To help you get the fastest results, we talked to Sarah Chadwell, an NASM-certified personal trainer, to gain insight on how to show some love to your lower body in the gym. She told POPSUGAR, "Strong, shapely legs take work from front to back. Many women focus on exercises that work their quads, but they neglect their hamstrings and calves. Make sure you use a wide variety of exercises that work every part of your legs for a great look from every angle!"
Here are six moves that Sarah uses to train her legs on legs day.
To complete weighted lunges, you can hold dumbbells in your hands down by your sides or use a barbell held across the back of your neck and shoulders. "Using weights will speed up your results. I recommend using weights for lunges if you have mastered bodyweight walking lunges," Sarah said.
These give your hamstrings a nice stretch. Similar to your long stretch in the mornings when you wake up, this is the "good morning" stretch for your hammies. Sarah said, "If you can do these properly without weight, it's time to add a barbell across your back. Start with a 20-pound straight bar and work your way up to heavier weight. Always watch your form in a mirror."

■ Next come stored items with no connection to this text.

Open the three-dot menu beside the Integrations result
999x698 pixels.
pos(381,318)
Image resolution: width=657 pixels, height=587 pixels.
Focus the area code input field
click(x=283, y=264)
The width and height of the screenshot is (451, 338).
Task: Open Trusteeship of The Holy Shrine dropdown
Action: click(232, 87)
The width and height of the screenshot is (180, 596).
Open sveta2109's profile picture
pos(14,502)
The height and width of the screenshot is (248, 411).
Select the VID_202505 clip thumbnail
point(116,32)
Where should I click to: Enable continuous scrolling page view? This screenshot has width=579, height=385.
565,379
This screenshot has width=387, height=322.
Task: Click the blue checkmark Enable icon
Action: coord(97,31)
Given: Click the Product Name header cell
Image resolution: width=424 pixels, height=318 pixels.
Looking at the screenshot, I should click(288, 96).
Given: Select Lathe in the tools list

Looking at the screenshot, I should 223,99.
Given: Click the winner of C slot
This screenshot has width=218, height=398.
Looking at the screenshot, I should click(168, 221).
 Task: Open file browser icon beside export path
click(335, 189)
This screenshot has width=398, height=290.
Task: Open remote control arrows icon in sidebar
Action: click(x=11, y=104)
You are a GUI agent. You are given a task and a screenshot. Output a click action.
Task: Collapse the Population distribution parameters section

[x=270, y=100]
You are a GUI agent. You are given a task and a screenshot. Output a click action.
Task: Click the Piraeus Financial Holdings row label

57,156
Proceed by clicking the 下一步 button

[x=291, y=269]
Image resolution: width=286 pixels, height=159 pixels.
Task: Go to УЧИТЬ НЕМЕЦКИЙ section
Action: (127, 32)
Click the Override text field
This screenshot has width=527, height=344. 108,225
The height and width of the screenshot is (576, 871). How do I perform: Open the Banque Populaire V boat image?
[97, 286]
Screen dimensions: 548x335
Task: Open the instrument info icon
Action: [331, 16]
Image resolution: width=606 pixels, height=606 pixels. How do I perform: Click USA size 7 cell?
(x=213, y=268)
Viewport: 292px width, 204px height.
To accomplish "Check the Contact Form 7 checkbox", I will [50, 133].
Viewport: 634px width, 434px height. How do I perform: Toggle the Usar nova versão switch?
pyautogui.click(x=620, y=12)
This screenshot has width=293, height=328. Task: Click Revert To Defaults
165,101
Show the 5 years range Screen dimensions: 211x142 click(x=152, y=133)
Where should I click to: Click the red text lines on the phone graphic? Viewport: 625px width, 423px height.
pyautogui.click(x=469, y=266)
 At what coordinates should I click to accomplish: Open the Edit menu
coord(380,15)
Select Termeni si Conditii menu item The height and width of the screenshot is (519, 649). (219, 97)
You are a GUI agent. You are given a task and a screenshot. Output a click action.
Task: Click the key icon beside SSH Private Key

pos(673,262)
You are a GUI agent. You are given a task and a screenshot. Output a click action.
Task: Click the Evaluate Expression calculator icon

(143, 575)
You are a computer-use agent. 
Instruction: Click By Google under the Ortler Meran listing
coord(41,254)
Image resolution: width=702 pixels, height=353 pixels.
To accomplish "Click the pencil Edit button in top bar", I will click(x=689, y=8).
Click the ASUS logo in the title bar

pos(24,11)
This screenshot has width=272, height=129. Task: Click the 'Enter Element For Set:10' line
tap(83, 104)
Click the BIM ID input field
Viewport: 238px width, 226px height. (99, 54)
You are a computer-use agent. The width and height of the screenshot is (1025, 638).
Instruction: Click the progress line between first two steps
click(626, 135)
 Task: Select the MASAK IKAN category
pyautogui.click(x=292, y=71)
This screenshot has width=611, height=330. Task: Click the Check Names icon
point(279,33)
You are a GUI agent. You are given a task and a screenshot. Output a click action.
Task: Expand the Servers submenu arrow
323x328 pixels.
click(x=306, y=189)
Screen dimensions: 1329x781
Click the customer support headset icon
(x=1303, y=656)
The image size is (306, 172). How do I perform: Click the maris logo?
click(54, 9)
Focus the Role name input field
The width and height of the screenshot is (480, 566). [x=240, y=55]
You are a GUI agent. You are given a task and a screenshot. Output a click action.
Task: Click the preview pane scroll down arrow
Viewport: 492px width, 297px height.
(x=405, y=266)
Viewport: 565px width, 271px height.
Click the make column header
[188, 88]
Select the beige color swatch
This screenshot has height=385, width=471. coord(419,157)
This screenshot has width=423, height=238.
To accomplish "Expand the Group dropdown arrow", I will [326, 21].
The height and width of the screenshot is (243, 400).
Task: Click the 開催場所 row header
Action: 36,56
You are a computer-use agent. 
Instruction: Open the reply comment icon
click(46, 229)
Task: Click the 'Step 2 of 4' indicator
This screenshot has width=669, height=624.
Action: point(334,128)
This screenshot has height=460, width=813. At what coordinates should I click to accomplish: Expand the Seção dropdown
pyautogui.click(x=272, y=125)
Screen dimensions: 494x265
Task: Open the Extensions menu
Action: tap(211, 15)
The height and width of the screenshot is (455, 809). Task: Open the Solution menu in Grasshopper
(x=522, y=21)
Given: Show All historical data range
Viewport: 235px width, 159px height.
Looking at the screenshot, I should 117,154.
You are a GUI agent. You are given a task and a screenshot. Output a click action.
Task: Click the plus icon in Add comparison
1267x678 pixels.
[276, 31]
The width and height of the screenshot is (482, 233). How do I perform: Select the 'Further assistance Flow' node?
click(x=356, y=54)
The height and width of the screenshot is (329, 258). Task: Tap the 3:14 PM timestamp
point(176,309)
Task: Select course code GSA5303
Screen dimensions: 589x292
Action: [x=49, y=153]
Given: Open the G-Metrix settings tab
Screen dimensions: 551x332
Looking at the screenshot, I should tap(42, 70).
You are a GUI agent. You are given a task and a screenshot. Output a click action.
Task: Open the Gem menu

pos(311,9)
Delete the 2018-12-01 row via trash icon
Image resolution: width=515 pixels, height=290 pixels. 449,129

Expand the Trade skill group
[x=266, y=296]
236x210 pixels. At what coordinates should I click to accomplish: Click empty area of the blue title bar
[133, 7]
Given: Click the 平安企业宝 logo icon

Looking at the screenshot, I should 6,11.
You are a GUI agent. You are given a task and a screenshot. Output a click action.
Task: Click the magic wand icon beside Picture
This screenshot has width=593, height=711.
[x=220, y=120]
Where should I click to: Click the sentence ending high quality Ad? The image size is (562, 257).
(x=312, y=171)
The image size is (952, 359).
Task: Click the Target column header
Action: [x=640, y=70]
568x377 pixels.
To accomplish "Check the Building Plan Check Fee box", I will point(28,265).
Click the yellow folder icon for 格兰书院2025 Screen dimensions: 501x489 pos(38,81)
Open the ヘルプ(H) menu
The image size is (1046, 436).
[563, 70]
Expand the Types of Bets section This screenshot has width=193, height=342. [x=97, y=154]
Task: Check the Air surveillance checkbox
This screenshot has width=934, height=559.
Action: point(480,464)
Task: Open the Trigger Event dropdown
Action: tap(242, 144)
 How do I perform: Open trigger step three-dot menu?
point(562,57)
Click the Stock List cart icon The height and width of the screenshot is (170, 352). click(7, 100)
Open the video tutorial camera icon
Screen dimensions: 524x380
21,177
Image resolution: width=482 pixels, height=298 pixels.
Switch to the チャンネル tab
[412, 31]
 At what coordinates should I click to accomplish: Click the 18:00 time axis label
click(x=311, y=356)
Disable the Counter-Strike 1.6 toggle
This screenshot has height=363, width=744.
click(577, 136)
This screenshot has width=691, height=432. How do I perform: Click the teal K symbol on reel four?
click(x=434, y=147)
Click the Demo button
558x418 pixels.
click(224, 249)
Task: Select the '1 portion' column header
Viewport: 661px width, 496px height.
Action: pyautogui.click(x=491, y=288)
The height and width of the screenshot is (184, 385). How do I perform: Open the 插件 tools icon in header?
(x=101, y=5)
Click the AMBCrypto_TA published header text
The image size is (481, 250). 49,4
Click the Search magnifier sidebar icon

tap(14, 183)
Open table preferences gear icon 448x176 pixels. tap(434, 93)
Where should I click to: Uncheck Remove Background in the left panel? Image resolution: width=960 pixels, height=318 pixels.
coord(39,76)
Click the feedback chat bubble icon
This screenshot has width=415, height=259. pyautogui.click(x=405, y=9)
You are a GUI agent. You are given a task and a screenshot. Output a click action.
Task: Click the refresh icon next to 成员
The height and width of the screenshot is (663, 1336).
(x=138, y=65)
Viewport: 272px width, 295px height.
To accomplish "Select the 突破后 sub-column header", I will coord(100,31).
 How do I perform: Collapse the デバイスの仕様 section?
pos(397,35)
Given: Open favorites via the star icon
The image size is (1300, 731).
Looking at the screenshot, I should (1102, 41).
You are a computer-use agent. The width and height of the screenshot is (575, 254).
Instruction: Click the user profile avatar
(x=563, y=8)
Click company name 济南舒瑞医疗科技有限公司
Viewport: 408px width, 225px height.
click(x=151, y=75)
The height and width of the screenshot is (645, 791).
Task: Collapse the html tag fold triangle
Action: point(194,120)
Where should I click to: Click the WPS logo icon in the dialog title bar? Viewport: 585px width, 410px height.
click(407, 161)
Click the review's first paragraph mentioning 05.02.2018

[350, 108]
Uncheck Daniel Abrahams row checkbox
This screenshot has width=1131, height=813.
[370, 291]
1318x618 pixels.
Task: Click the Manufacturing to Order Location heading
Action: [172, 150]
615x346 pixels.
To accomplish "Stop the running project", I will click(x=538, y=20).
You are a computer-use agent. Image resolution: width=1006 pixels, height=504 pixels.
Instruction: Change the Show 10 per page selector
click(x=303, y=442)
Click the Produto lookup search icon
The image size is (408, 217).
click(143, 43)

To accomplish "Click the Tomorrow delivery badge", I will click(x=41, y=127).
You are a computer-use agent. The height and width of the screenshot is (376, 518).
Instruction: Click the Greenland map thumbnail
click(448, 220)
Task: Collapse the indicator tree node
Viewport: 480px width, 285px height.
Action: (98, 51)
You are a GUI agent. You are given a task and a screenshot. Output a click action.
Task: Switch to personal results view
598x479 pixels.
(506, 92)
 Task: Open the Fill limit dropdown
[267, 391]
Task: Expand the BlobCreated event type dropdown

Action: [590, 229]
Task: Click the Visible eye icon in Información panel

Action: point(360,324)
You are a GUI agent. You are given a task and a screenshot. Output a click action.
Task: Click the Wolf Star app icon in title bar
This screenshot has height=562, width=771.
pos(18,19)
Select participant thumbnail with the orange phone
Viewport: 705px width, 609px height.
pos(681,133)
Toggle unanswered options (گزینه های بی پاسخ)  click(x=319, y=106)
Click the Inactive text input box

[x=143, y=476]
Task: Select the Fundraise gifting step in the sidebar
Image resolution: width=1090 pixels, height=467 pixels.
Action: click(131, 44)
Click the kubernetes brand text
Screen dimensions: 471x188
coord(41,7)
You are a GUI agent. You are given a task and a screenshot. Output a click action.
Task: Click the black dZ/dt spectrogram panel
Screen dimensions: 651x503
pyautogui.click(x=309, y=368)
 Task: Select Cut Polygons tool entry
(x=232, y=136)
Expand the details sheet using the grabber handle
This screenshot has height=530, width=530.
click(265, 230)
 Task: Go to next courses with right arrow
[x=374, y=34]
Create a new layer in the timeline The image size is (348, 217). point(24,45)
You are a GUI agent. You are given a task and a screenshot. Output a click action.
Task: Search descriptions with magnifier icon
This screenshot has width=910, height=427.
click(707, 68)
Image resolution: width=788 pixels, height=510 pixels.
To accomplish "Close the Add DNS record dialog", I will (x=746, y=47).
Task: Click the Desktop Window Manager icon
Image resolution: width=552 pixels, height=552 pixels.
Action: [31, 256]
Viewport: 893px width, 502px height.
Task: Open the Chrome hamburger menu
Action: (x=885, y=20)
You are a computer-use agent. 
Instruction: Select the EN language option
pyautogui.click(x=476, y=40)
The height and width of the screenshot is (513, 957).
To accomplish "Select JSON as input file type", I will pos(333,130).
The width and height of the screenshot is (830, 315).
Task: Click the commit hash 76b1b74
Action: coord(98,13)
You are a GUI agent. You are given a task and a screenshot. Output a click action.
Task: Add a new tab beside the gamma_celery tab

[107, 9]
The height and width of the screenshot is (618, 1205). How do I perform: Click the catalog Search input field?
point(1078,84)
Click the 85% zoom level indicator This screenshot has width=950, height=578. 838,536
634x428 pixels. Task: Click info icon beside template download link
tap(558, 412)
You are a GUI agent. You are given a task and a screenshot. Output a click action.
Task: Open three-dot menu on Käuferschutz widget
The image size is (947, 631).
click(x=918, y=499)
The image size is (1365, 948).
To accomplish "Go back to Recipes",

Toned calves complete the sexy look you're wanting for your legs. To make these harder, Sarah suggests completing calf raises while holding dumbbells or by putting a plate on the floor and "hanging 10," thus using the plate as a platform for the exercise. Or you can do both!
Squats had to be on this list, and for good reason: they are one of the best moves for any part of your body — especially your legs! "Not all people have great barbell squat form. Using kettlebell squats, you can perfect your squat form and also get a really deep squat," Sarah said.
Shapely, strong hamstrings round out the back of your legs. Make sure you do at least two exercises per leg day that are strictly for your hamstrings.
Wake up your inner thighs with this squat variation! Sarah said, "To add a a little extra calf work, rise up on your toes as you are returning to the starting position and hold for a two-count before placing your feet flat on the floor again. Then begin the next repetition. This move will require excellent balance."